It is kind of like that idea of having this soulmate that you can't escape from, but it's also really relatable because they have a lot of issues that are common in modern dating.

For example, them not being able to define what it is they are to one another and this unwillingness to show how invested they are in one another despite them having clear feelings for each other is something I'm all too familiar with.

Seeing how Marianne and Connell changed as people in university really resonated with me, especially with Connell because not everybody goes to university and comes into their own right away.

I think it was a big adjustment for him and I appreciate that being reflected in the novel.

A lot of the time, university is depicted as this amazing place where you're going to learn so much and find yourself but Connell really struggled and I saw myself in that. While I grew a lot at university, it definitely wasn't the dream I was sold.

'It felt like reliving my childhood'

Emma, 25, Ireland

EmmaContributor Image

One of the main reasons I read the book was because it was set in Ireland. It made me reminisce about my own secondary school experience.

It was quite similar, especially with the Debs (formal balls for students in Ireland) and the nightclub culture.

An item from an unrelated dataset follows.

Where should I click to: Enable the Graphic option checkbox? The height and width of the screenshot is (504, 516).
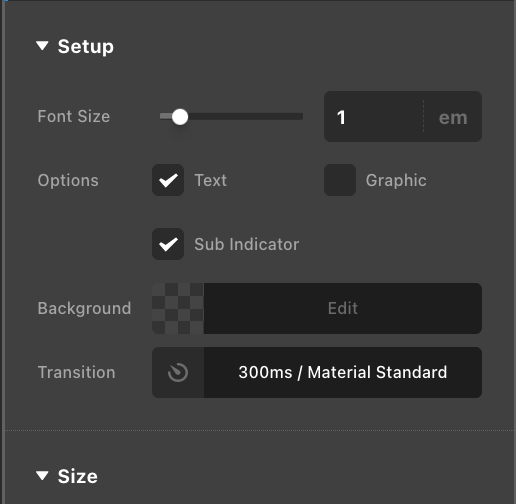point(340,180)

Even though Marianne and Connell separated when they went to third-level education, I loved how when they reunited it was as if they were never separated.

The best thing about the book was the way it illustrated how access to education can break the barrier of social class and give everyone a chance. Connell's mother worked for Marianne's mother as a housekeeper in her mansion yet they still went to the same school and were able to establish a relationship.

Class had no boundaries in their teenage years and they didn't really fret over it, even though at times they concealed their relationship because of what other people would think.

I felt like I was reliving my childhood, revisiting my naivety to the world and how everything is so new, especially when you go to college.